Regulatory effects of potassium channel blockers on potassium channel genes upon nervous necrosis virus infection in sevenband grouper Hyporthodus septumfasciatus

Ion channels in fishes regulate the flow of important ions that play an active role in the excitation and transmission of impulses through neuronal cells. Specific housekeeping genes translates into proteins and selectively permeabilize and facilitate ion crossover transmissions. Potassium (K+) channels play a crucial role in a wide range of functions such as cell volume regulation, hormone secretion, synaptic transmission and muscle contraction. The dysfunction of ion channels result in channelopathies, which hinder critical cellular activities. Recent studies have indicated that viral pathogens tend to regulate cellular ion channels for entry into host cells. Hence, the present study aimed to elucidate the role of K+ channels during nervous necrosis virus (NNV) infections in the sevenband grouper (Hyporthodus septumfasciatus).
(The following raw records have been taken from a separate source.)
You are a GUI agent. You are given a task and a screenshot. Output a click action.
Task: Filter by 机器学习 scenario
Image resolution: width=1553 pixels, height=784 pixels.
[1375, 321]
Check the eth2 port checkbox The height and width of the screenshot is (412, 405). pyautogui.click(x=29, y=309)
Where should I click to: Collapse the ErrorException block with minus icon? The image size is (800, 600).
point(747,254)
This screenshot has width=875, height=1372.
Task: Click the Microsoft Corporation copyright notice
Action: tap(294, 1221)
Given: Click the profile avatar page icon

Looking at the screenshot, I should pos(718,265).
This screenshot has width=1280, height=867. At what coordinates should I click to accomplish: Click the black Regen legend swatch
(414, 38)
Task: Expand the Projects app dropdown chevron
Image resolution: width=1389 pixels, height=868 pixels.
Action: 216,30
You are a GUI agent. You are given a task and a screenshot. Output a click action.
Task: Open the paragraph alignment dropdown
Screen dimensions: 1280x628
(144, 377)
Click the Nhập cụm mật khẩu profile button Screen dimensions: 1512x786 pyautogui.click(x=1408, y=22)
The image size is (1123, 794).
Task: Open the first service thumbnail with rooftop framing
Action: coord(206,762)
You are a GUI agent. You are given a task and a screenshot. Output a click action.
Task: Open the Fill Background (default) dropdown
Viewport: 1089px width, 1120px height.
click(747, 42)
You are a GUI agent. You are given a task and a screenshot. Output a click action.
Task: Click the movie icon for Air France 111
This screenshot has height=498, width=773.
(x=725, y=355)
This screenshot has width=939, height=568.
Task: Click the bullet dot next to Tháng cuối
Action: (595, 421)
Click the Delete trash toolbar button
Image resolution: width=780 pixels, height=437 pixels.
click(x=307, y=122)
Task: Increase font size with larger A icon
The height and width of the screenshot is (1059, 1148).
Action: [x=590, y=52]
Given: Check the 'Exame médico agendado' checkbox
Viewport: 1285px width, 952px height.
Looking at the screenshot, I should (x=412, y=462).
Real-time PCR with the standardized potassium genes revealed the downregulation of potassium two pore domain channel subfamily member - KCNK10, KCNK9, KCNK2, and KCNK1 genes post infection at both 17 degrees C and 25 degrees C whereas an upregulation was noted in the case of gill tissues. SMART analysis revealed a transmembrane region in all genes. Multiple sequence alignment using MultAlin and phylogenetic analysis revealed true homology of potassium genes with other higher vertebrates. In vitro and in vivo challenge study of NNV using Tetra ethyl ammonium (TEA) as potential drug showed inverse relation to that of viral replication and a corresponding downregulation of K+ channel gene expression was observed which was further confirmed by an immunofluorescence assay. These findings indicate that K+ channels play a crucial role during viral infection. Moreover, the observed downregulation can be related to rapid endocytosis resulting from recycling endosomes during a viral infection. Hence, further studies are warranted to better understand the role of K+ channel genes during NNV infection.